**DESCRIPTION OF THE TASK**
Keeping every word the same, give again only the lines from the one with "Where should I" through the end of the data, both included, and leave every picture out.

**RECORDS TO USE**

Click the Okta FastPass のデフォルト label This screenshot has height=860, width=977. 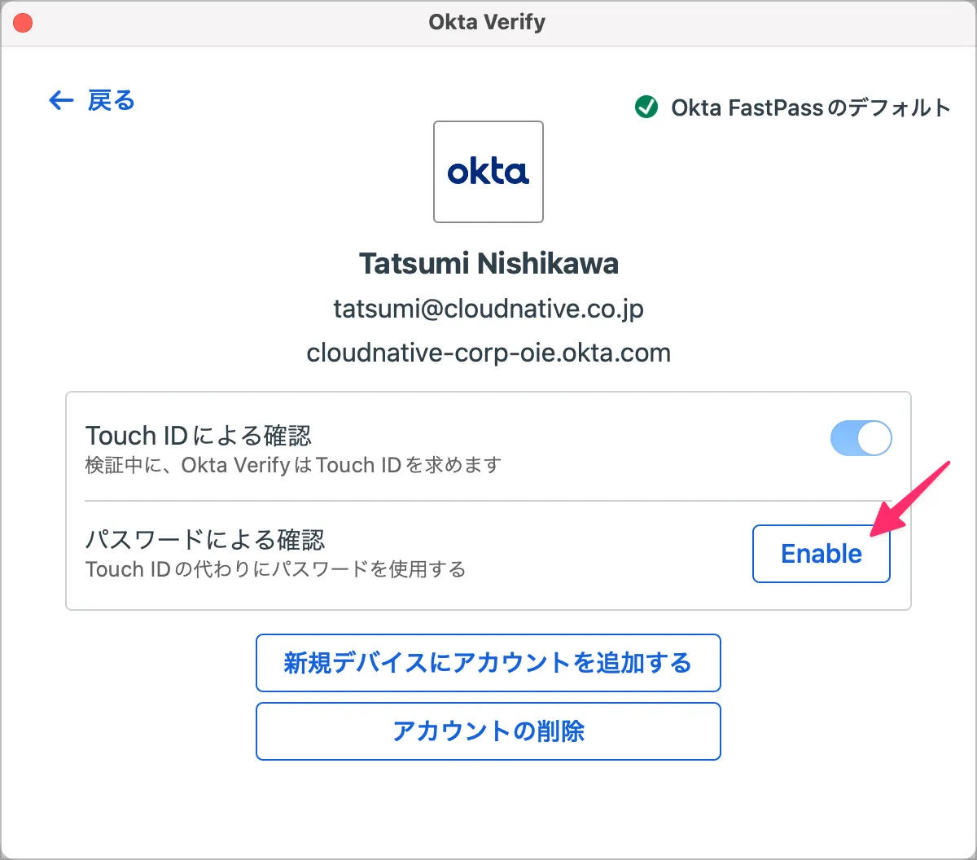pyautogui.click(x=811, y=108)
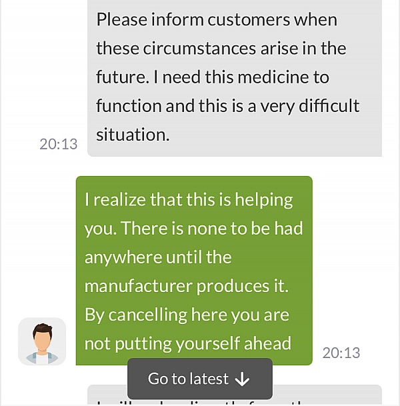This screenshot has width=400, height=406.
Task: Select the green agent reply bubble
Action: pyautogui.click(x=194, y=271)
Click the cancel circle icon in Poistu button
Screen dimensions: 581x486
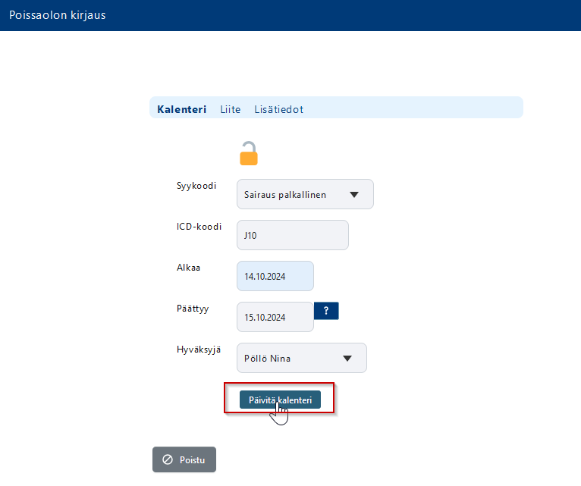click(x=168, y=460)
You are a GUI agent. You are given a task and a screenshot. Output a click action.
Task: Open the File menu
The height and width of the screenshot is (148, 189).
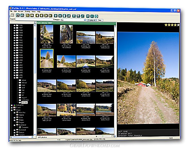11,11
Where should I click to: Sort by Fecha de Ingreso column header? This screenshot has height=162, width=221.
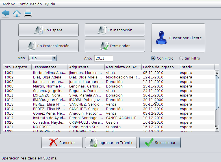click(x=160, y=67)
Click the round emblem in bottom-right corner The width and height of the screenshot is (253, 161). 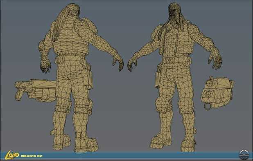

**ANSWER SPACE**
Where should I click to: Sort by Fecha de Ingreso column header? This screenshot has height=162, width=221.
click(x=160, y=67)
Click the round emblem in bottom-right corner The width and height of the screenshot is (253, 161). 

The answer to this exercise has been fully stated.